Your answer should consist of the complete listing, repeated verbatim.
"""
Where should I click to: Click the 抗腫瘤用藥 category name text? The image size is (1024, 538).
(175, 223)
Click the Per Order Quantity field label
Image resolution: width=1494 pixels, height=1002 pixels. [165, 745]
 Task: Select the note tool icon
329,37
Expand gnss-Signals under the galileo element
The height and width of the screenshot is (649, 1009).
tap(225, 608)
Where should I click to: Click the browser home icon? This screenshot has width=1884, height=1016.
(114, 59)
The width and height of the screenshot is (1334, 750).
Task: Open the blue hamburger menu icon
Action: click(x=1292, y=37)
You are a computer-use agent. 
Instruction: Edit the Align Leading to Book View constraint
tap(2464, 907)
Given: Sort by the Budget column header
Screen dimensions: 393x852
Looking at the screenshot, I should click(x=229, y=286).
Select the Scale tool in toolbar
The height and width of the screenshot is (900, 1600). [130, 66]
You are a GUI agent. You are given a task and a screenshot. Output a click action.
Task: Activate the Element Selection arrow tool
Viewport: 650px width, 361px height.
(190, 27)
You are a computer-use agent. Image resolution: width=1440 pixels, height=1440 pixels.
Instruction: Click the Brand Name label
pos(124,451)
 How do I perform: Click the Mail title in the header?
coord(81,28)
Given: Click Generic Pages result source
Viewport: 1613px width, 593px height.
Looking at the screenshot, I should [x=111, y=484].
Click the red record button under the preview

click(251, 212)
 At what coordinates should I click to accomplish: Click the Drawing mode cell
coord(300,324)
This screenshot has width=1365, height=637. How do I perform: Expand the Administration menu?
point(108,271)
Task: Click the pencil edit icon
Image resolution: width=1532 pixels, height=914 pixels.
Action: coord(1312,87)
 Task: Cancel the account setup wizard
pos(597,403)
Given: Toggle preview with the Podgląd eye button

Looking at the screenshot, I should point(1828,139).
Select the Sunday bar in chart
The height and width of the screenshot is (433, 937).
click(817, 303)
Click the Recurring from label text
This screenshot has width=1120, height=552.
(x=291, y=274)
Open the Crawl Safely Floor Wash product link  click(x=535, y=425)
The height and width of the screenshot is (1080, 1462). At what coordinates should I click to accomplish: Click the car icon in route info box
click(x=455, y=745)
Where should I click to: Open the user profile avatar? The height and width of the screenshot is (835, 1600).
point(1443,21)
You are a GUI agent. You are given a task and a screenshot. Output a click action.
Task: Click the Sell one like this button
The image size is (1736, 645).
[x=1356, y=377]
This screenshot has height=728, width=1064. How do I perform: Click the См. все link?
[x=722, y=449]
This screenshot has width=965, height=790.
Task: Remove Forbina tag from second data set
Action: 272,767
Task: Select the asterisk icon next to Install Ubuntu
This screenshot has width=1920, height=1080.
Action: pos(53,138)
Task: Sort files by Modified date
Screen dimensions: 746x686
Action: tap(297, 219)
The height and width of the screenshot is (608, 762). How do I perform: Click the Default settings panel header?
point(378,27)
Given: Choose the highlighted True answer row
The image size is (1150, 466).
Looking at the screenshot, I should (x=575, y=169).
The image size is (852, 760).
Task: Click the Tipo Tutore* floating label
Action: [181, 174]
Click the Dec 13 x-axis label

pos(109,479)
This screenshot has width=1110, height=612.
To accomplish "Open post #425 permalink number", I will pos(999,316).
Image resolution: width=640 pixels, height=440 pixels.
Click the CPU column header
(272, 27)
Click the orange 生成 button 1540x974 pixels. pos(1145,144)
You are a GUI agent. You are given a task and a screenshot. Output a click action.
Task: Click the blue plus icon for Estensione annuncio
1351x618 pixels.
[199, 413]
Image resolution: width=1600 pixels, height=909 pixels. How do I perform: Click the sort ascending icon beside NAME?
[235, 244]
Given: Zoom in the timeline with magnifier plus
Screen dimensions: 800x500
"""
_Written reply_:
Where should I click to: Click the 抗腫瘤用藥 category name text? The image size is (1024, 538).
(175, 223)
Click the Per Order Quantity field label
Image resolution: width=1494 pixels, height=1002 pixels. [165, 745]
 Task: Select the note tool icon
329,37
Expand gnss-Signals under the galileo element
The height and width of the screenshot is (649, 1009).
tap(225, 608)
Where should I click to: Click the browser home icon? This screenshot has width=1884, height=1016.
(114, 59)
The width and height of the screenshot is (1334, 750).
Task: Open the blue hamburger menu icon
Action: click(x=1292, y=37)
You are a computer-use agent. 
Instruction: Edit the Align Leading to Book View constraint
tap(2464, 907)
Given: Sort by the Budget column header
Screen dimensions: 393x852
Looking at the screenshot, I should click(x=229, y=286).
Select the Scale tool in toolbar
The height and width of the screenshot is (900, 1600). [130, 66]
You are a GUI agent. You are given a task and a screenshot. Output a click action.
Task: Activate the Element Selection arrow tool
Viewport: 650px width, 361px height.
(190, 27)
You are a computer-use agent. Image resolution: width=1440 pixels, height=1440 pixels.
Instruction: Click the Brand Name label
pos(124,451)
 How do I perform: Click the Mail title in the header?
coord(81,28)
Given: Click Generic Pages result source
Viewport: 1613px width, 593px height.
Looking at the screenshot, I should [x=111, y=484].
Click the red record button under the preview

click(251, 212)
 At what coordinates should I click to accomplish: Click the Drawing mode cell
coord(300,324)
This screenshot has width=1365, height=637. How do I perform: Expand the Administration menu?
point(108,271)
Task: Click the pencil edit icon
Image resolution: width=1532 pixels, height=914 pixels.
Action: coord(1312,87)
 Task: Cancel the account setup wizard
pos(597,403)
Given: Toggle preview with the Podgląd eye button

Looking at the screenshot, I should point(1828,139).
Select the Sunday bar in chart
The height and width of the screenshot is (433, 937).
click(817, 303)
Click the Recurring from label text
This screenshot has width=1120, height=552.
(x=291, y=274)
Open the Crawl Safely Floor Wash product link  click(x=535, y=425)
The height and width of the screenshot is (1080, 1462). At what coordinates should I click to accomplish: Click the car icon in route info box
click(x=455, y=745)
Where should I click to: Open the user profile avatar? The height and width of the screenshot is (835, 1600).
point(1443,21)
You are a GUI agent. You are given a task and a screenshot. Output a click action.
Task: Click the Sell one like this button
The image size is (1736, 645).
[x=1356, y=377]
This screenshot has height=728, width=1064. How do I perform: Click the См. все link?
[x=722, y=449]
This screenshot has width=965, height=790.
Task: Remove Forbina tag from second data set
Action: 272,767
Task: Select the asterisk icon next to Install Ubuntu
This screenshot has width=1920, height=1080.
Action: pos(53,138)
Task: Sort files by Modified date
Screen dimensions: 746x686
Action: tap(297, 219)
The height and width of the screenshot is (608, 762). How do I perform: Click the Default settings panel header?
point(378,27)
Given: Choose the highlighted True answer row
The image size is (1150, 466).
Looking at the screenshot, I should (x=575, y=169).
The image size is (852, 760).
Task: Click the Tipo Tutore* floating label
Action: [181, 174]
Click the Dec 13 x-axis label

pos(109,479)
This screenshot has width=1110, height=612.
To accomplish "Open post #425 permalink number", I will pos(999,316).
Image resolution: width=640 pixels, height=440 pixels.
Click the CPU column header
(272, 27)
Click the orange 生成 button 1540x974 pixels. pos(1145,144)
You are a GUI agent. You are given a task and a screenshot. Output a click action.
Task: Click the blue plus icon for Estensione annuncio
1351x618 pixels.
[199, 413]
Image resolution: width=1600 pixels, height=909 pixels. How do I perform: Click the sort ascending icon beside NAME?
[235, 244]
Given: Zoom in the timeline with magnifier plus
Screen dimensions: 800x500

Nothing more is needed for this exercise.